Top of Input for this task

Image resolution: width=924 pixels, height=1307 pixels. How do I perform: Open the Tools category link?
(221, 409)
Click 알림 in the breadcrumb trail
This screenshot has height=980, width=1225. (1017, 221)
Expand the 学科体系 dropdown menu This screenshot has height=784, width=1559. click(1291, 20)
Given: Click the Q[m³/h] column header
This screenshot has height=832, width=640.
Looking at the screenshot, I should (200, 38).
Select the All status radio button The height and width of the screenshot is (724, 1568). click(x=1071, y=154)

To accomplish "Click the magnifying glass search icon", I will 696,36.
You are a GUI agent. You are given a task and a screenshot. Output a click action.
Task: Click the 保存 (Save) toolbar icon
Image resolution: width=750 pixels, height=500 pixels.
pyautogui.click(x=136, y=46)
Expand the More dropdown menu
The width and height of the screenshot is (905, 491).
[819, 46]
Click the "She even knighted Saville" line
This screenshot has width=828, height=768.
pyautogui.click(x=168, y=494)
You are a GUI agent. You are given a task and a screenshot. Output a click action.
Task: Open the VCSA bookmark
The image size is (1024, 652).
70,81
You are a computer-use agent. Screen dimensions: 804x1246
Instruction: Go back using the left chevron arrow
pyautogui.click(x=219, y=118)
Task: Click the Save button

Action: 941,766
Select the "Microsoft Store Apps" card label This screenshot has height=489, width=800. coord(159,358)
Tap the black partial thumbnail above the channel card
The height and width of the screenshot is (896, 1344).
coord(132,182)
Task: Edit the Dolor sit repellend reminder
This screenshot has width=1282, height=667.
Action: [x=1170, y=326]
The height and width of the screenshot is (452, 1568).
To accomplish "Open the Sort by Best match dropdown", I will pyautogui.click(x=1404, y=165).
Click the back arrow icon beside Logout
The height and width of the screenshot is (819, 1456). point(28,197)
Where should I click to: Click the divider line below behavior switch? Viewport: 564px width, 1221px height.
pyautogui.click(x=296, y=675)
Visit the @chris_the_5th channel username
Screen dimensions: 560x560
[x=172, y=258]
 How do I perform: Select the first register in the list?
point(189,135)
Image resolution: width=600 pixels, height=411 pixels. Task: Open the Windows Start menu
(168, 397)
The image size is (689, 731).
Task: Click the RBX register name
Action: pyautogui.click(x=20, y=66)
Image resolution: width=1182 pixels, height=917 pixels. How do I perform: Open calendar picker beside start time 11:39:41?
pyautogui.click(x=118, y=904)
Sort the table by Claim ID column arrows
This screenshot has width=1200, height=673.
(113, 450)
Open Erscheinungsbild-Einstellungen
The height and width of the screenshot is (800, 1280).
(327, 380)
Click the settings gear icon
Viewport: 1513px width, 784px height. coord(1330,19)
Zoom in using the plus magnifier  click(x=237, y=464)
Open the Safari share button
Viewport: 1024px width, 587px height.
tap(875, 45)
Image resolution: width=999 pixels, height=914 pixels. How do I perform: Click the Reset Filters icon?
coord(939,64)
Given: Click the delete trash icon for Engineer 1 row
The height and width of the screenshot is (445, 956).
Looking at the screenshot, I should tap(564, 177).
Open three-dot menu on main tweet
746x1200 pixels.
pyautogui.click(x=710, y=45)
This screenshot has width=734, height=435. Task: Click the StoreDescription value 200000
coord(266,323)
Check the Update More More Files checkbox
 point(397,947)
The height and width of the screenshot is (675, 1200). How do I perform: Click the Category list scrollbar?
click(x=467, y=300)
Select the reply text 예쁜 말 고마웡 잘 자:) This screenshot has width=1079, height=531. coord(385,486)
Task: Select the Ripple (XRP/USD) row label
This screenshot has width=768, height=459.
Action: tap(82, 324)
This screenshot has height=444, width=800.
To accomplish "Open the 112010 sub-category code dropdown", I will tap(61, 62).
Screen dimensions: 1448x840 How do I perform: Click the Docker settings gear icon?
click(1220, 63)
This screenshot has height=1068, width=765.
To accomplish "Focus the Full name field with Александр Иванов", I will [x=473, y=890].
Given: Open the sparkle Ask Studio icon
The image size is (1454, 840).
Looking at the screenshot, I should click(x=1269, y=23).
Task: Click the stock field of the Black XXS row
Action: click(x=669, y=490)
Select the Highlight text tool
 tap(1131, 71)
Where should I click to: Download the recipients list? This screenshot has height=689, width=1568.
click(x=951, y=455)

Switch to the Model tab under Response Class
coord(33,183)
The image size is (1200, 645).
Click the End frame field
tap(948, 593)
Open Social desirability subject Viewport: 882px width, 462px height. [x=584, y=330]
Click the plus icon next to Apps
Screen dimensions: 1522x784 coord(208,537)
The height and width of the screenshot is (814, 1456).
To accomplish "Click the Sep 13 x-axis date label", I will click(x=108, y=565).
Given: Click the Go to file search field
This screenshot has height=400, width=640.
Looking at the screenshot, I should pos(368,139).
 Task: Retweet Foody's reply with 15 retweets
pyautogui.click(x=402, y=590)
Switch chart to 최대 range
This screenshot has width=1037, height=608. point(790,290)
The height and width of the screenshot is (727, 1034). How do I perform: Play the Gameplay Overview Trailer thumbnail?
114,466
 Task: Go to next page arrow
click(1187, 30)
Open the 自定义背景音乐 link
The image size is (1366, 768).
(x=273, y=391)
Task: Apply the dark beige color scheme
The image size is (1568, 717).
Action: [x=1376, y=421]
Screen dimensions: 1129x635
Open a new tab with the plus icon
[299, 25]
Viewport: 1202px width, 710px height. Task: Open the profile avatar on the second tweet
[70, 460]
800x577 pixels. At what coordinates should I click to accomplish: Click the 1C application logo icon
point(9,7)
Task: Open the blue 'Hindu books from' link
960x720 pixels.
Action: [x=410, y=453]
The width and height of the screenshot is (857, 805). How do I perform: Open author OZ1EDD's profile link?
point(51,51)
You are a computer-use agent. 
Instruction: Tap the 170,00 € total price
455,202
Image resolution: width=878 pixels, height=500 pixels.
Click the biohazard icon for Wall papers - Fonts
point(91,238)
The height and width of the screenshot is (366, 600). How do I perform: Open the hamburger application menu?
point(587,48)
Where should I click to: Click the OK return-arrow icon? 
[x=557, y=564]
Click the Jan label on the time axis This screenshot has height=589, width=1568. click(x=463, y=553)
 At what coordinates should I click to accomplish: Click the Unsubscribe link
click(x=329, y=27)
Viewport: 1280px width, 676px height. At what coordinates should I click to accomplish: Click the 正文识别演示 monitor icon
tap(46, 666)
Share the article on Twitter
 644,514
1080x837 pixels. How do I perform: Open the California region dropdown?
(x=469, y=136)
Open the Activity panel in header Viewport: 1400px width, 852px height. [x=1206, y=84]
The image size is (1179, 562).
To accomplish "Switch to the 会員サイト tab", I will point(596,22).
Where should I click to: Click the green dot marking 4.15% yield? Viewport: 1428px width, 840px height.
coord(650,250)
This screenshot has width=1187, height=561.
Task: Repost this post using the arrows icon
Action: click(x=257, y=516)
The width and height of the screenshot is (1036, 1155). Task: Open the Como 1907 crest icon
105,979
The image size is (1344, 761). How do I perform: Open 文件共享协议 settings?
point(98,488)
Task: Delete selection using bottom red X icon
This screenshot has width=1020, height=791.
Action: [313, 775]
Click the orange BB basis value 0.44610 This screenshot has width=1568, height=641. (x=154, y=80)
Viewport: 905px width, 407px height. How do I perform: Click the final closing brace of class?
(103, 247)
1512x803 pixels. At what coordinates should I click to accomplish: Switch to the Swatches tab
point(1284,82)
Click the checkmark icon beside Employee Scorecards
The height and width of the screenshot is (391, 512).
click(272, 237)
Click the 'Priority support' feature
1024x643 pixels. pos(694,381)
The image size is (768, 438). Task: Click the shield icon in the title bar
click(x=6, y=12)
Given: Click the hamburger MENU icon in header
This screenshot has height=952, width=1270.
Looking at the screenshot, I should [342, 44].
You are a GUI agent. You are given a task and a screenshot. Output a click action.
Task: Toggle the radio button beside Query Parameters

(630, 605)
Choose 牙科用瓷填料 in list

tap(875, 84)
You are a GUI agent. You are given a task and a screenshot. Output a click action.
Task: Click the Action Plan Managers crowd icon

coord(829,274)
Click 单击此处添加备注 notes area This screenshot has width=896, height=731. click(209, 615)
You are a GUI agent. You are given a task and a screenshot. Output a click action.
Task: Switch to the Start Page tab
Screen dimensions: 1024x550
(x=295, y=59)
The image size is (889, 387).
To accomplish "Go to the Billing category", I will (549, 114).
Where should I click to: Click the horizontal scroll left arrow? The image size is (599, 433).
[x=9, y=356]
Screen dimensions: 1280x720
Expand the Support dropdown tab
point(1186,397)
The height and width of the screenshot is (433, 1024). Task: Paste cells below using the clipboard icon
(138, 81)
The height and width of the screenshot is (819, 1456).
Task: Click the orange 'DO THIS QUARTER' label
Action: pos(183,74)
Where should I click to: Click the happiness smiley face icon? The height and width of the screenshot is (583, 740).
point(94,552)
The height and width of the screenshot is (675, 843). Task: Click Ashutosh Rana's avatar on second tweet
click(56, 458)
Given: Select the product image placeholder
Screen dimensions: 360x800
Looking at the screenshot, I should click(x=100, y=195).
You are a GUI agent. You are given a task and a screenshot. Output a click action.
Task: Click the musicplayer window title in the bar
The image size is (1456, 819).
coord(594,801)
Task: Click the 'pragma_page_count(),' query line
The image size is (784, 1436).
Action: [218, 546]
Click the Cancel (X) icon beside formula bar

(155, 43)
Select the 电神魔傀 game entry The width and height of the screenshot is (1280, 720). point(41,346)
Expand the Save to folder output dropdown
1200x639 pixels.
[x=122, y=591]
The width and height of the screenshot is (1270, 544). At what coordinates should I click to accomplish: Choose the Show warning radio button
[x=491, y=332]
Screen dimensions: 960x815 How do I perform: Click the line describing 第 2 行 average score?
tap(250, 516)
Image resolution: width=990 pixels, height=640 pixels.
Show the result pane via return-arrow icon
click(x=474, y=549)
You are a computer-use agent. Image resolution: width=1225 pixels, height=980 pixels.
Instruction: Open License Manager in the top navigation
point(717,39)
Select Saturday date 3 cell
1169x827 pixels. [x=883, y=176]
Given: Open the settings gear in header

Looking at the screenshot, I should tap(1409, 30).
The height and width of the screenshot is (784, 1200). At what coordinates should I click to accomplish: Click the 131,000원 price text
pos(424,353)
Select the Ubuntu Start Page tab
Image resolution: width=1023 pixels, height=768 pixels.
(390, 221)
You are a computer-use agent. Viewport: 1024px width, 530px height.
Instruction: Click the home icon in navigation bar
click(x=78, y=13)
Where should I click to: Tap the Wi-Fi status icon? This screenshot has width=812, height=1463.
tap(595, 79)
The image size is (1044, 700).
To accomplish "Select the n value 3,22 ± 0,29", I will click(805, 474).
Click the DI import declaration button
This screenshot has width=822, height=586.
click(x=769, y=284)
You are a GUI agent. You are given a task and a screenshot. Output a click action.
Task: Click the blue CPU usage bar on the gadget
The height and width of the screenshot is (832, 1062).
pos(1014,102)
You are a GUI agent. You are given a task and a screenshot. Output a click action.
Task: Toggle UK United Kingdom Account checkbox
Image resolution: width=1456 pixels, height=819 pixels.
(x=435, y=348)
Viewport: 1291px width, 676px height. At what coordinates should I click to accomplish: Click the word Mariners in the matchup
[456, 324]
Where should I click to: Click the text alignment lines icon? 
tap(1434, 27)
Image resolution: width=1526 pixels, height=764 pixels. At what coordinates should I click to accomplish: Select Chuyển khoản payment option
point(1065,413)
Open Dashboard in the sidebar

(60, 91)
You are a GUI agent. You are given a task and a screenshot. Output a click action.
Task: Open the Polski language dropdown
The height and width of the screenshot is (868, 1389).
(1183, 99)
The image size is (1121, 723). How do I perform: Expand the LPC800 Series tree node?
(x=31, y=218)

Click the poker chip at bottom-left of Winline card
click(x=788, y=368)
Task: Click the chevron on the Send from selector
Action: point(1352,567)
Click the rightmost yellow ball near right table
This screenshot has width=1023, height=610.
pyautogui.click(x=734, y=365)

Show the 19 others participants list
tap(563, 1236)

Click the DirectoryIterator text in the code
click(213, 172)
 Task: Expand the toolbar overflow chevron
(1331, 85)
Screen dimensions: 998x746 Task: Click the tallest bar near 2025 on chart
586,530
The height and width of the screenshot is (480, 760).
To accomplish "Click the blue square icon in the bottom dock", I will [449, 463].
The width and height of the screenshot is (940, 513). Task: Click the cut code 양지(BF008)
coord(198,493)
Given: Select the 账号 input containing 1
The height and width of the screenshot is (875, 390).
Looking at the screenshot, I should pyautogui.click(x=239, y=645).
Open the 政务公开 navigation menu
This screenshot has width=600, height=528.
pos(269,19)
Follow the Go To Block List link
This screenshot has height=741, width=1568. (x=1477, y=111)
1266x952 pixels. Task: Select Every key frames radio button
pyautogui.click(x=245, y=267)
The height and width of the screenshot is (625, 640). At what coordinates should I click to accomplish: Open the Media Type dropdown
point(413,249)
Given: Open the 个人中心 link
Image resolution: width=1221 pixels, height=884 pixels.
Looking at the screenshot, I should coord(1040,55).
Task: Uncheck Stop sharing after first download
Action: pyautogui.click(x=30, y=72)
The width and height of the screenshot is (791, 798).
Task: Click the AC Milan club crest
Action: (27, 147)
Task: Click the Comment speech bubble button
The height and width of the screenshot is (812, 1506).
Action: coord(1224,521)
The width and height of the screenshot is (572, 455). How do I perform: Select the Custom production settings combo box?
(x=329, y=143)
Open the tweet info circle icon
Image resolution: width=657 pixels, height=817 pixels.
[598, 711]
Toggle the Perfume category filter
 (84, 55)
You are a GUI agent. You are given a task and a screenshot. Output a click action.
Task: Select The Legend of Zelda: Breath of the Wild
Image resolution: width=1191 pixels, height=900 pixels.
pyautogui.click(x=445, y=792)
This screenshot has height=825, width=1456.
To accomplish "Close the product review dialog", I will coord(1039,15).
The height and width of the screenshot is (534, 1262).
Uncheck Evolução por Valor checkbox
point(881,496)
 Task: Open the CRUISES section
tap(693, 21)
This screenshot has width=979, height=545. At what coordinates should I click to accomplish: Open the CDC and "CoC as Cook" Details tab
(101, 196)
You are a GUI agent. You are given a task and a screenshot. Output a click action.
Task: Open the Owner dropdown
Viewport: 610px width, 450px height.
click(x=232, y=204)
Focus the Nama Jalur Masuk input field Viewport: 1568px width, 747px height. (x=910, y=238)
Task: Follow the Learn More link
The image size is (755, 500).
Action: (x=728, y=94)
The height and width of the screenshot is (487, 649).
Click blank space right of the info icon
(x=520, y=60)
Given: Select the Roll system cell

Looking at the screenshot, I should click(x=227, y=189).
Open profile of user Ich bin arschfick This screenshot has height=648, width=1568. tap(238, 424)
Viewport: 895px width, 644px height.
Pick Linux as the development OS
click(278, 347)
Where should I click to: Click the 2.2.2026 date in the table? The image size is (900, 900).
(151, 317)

Bottom of Input for this task

Aim of the task
Identify every line above with the string "search" in it. Copy those lines.

Your response
To accomplish "Click the magnifying glass search icon", I will 696,36.
Given: Click the Go to file search field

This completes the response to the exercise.